Marino Colleoni is het soort charismatische en artistieke persoonlijkheid waarvan er slechts weinig exemplaren rondlopen op de planeet aarde. Zijn manier van spreken, van doen en vooral van wijn maken raakt je. Hij is een denker, iemand die intens reflecteert over de relatie tussen mens en natuur. Wat Marino als wijnmaker uniek maakt, is zijn volkomen acceptatie van de natuur zoals die is – met al zijn rijkdom, maar ook met zijn onverbiddelijkheid. In dramatische jaren zoals 2023, waarin grote plagen meeldauw Centraal-Italië teisterden, produceerde hij nauwelijks wijn. In zijn berusting schuilt een aantrekkingskracht, alsof hij een diepere waarheid over het leven bezit die hij via zijn wijnen probeert over te dragen.

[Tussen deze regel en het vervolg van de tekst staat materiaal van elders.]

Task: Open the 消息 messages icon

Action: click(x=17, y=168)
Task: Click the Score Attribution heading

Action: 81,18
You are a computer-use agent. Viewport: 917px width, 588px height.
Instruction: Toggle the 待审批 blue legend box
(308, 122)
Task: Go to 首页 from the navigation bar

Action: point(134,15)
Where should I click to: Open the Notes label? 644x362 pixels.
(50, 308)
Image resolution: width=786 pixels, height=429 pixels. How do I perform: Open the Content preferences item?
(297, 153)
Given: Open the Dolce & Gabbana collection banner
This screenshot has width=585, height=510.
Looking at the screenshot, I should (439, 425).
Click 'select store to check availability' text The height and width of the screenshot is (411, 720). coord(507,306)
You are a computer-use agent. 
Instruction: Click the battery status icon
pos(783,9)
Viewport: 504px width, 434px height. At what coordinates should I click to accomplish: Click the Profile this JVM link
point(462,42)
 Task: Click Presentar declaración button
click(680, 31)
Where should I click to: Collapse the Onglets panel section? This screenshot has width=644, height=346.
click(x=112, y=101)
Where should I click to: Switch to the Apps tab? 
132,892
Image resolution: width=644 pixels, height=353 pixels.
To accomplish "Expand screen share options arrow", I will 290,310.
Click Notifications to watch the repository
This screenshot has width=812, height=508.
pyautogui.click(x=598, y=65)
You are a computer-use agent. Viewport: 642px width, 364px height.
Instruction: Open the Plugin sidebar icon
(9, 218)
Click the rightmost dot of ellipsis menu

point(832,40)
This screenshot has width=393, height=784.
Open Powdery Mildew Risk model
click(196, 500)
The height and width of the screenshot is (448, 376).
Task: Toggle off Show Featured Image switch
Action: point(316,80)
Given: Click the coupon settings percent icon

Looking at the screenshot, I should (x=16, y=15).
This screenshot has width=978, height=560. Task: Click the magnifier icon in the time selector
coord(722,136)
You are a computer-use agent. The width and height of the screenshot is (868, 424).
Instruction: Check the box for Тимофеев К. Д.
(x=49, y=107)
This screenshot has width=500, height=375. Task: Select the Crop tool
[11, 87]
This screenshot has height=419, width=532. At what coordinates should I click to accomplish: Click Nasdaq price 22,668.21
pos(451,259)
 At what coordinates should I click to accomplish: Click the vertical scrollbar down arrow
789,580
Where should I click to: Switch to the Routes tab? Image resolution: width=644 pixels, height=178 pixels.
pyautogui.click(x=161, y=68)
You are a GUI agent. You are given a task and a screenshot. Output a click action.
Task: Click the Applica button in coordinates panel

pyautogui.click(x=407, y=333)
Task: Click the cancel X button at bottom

Marino gaf ons nog een fles Rosso di Montalcino 2007 mee, die we ’s avonds openden bij een sublieme portie pasta met ragù, die Joris bereidde. In eerste instantie had de wijn een bedenkelijke geur, maar na een kwartier ontvouwde zich een ontroerend puur fruitboeket, vol voortdurend evoluerende nuances. En ja, de wijn had een intrigerend aroma van sinaasappelschil.